Two years ago I quit a job I loved–teaching students and reading great books. It was January 2022. The pandemic (did we ever think “pandemic” would become a regular part of our vernacular?) was having its last surge in the U.S., and we had pulled our kids out of school for four weeks during Omicron.

Like so many people with chronic illness, I struggled to assess risk when daily life was calling for “rise and grind,” my body was calling for more care and doctors’ visits, and my brain, endlessly in need of stimulation, was so enjoying the mental gymnastics of intellectual work. I have no doubt frustrated friends by mourning for two years since over leaving the workforce–how many would love the ability to do that? But work gave me a sense of purpose, drive, a propulsion forward through life.

Major life changes can feel significant and long, or inconsequential and short in hindsight–like labor when you are lamaze breathing and want to claw your eyes out, versus when it is all over and you think….maybe I could handle that again for child #2. I am currently watching Alex Honnold’s climb of a rock wall in Greenland, and ice shelves are similar, with one small layer connoting a major, traumatic climate event the shelf survived, dwarfed underneath 500 feet of ice that came after. Like many post-Covid, I am in the yawning “after”. What now?

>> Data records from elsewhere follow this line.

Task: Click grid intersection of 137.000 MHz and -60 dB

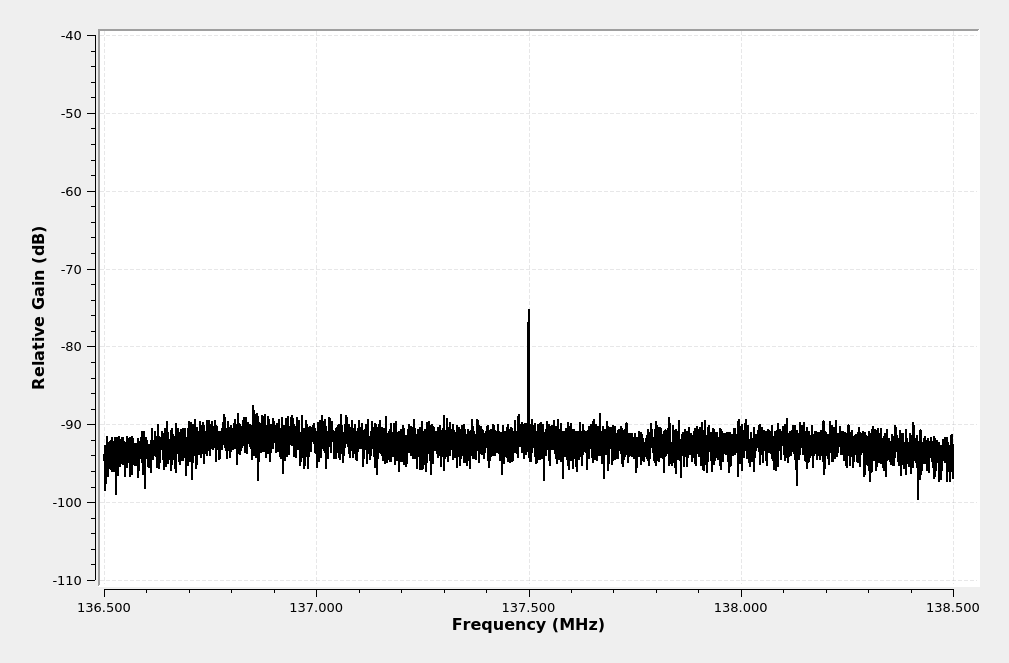Action: point(316,191)
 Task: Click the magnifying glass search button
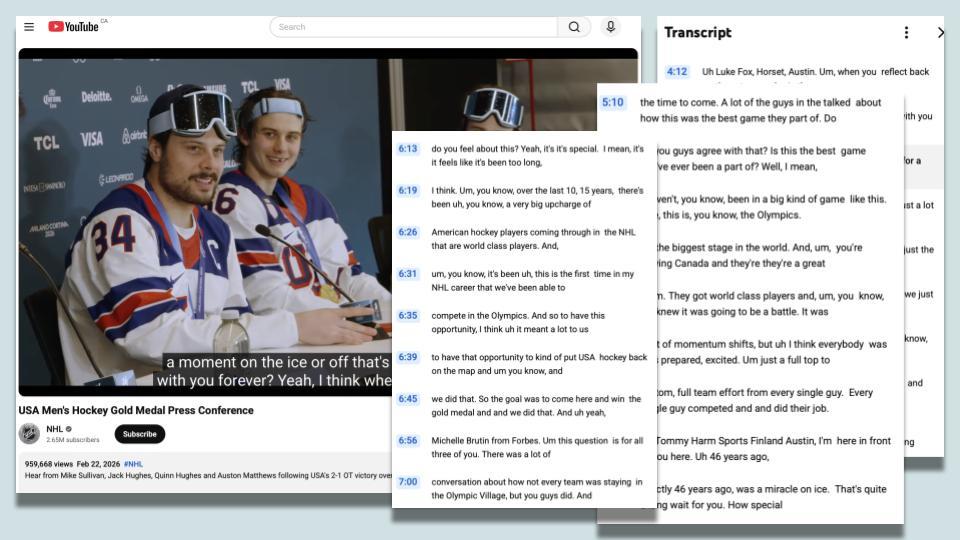[x=574, y=27]
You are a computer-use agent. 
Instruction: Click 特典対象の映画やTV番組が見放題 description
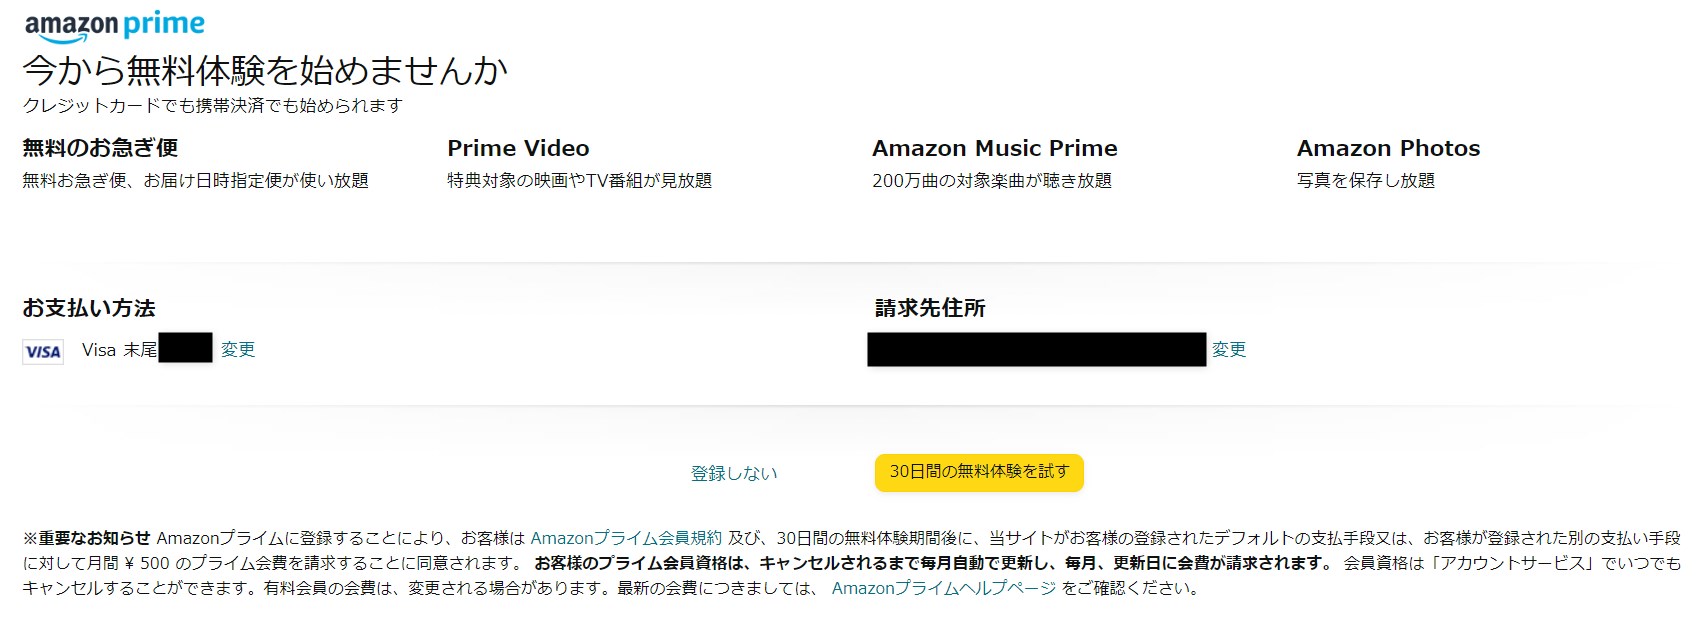pyautogui.click(x=580, y=181)
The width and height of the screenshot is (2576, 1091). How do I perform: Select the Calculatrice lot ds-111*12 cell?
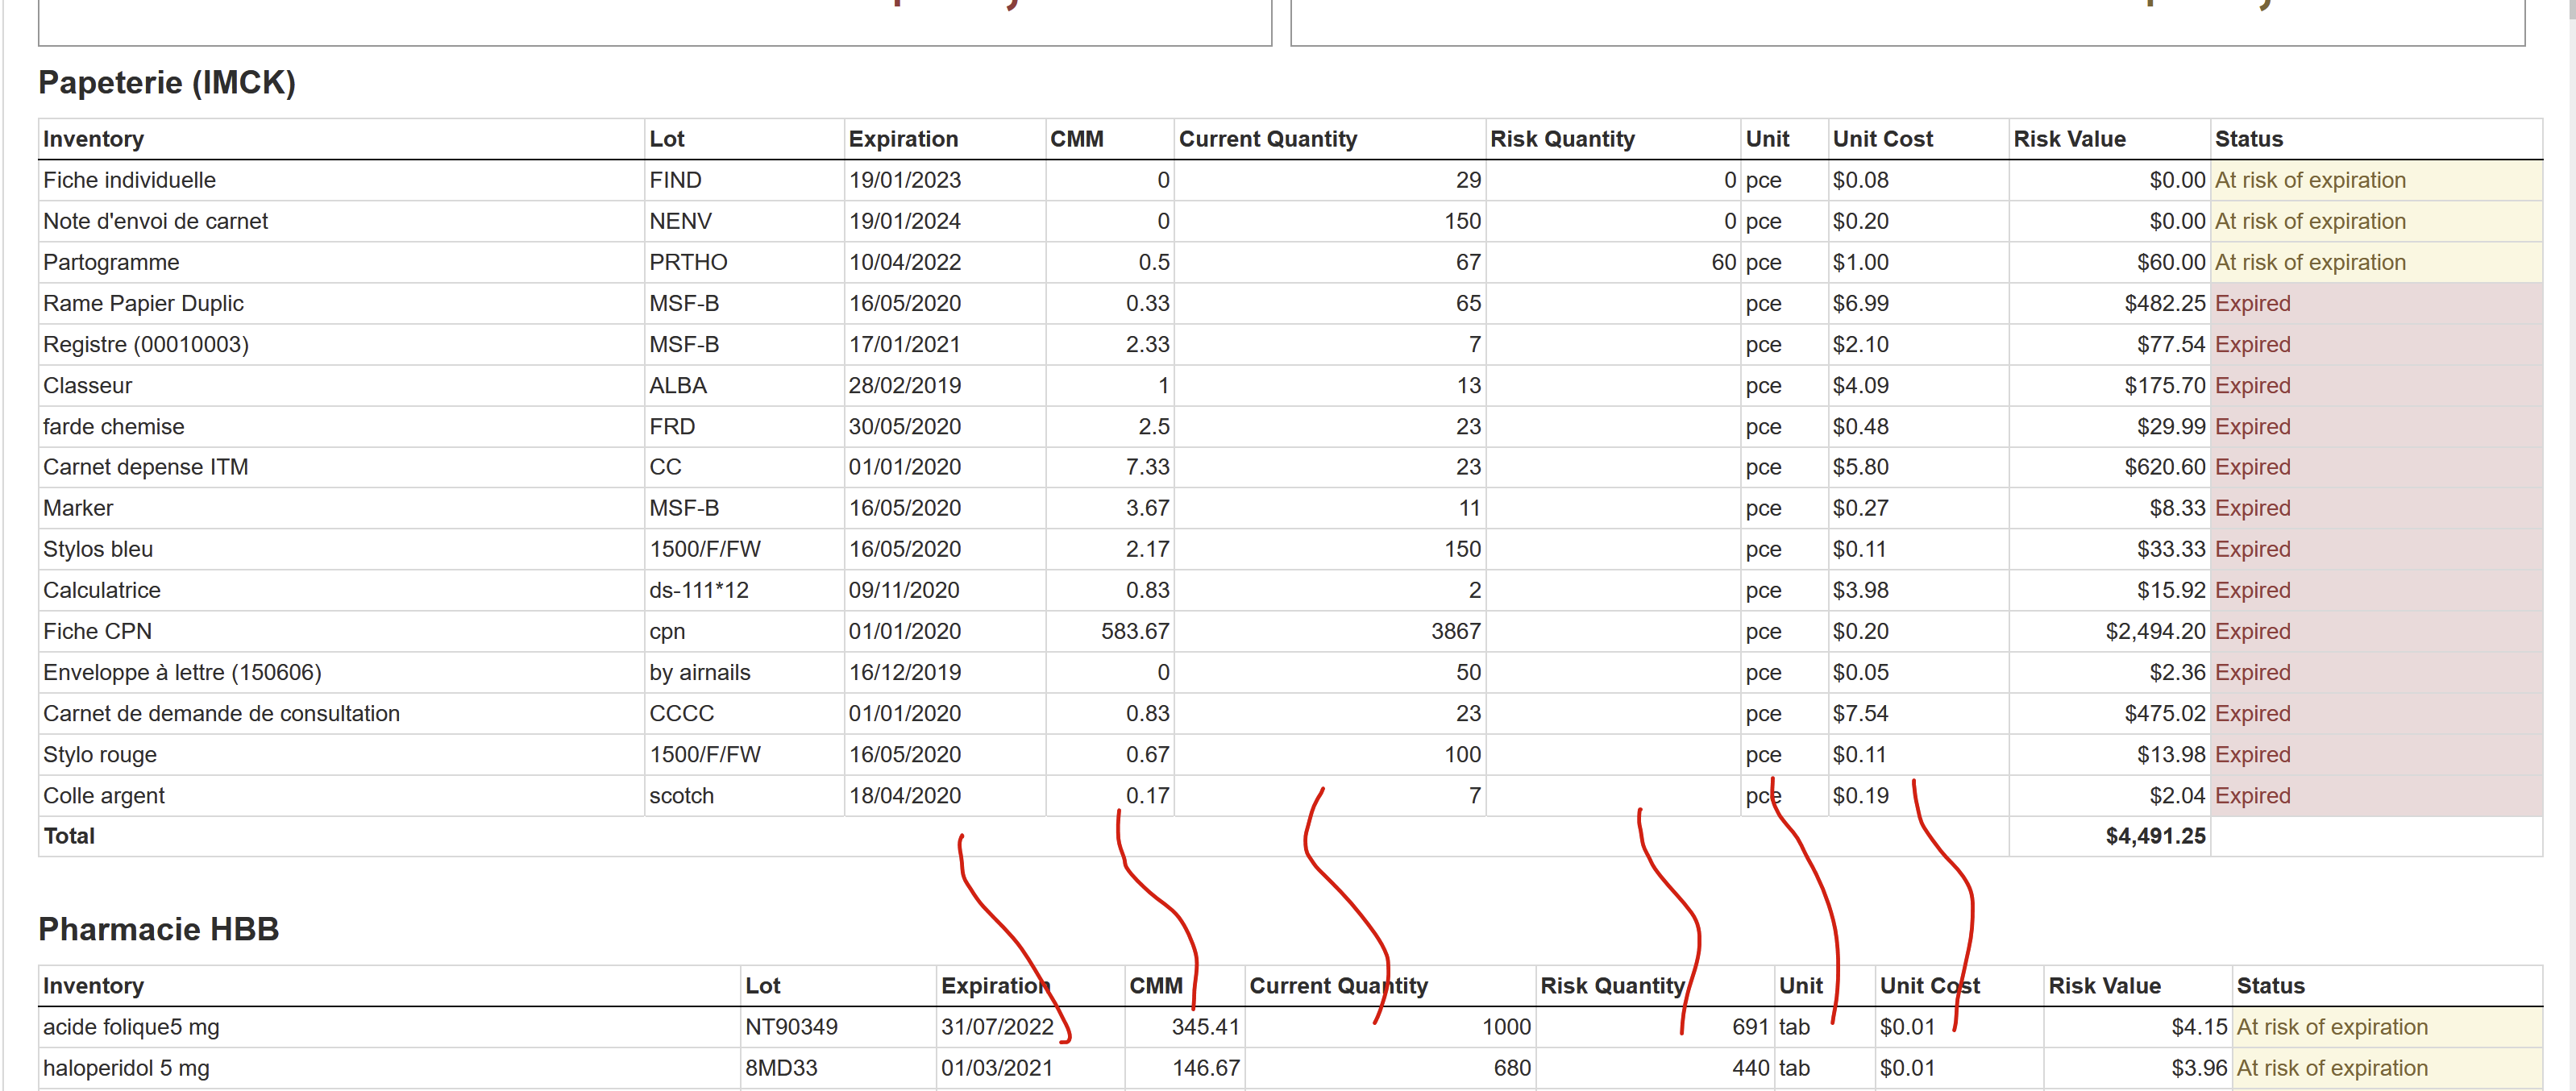[700, 590]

I need an occupation, and one of my favorite things to do is read Agatha Christie. I have taught her detective fiction and short stories to high schoolers and college students. Although I hesitate to say “taught,” because “encountered and analyzed together” is more accurate. Christie still speaks to readers from divergent backgrounds, deftly entertaining us with a Poirotian malapropism and, in the next beat, confounding us with an ethical dilemma worthy of a philosophy seminar. This ability to seamlessly entertain and intellectually stimulate makes serious (and mostly male) authors and academics discount her work; academia is also allergic to anything on a paperback best seller list. But contrary to what our parents told us, sometimes what’s popular is popular because it is good.

Christie herself, prolific in her work and occupied in her daily life, used the gift of time in what many might see as a frivolous endeavor. She had some of her best ideas eating apples in the bathtub, like her semi-autobiographical character Ariadne Oliver. She traveled widely, was well read, and enjoyed tea on the lawn prepared by household help. But beneath this excessive privilege lay an analytic, whirling dervish of a mind that gave us the most widely-translated and well-read body of work known to humanity. It is none the less rigorous and deep for all that, making her the Queen of Crime and, arguably, the Queen of literature.

The women Christie centered her stories around, most of whom are upper middle-class women without standard jobs, serve as my inspiration in beginning this project, although I would place myself squarely as lower middle-class, and thus unable to flit off to Cairo for a holiday like so many of these characters. But I am rich in time, an increasingly rare commodity, and one I do not spend lightly. Everyone needs an occupation, traditional or not, and the Agatha Project is mine.

Like a good ex-teacher, I made a syllabus-of-sorts for myself. The Agatha Project will take two years to complete, by my conservative calculations and ambitious reading calendar. Thank you for coming along on the journey.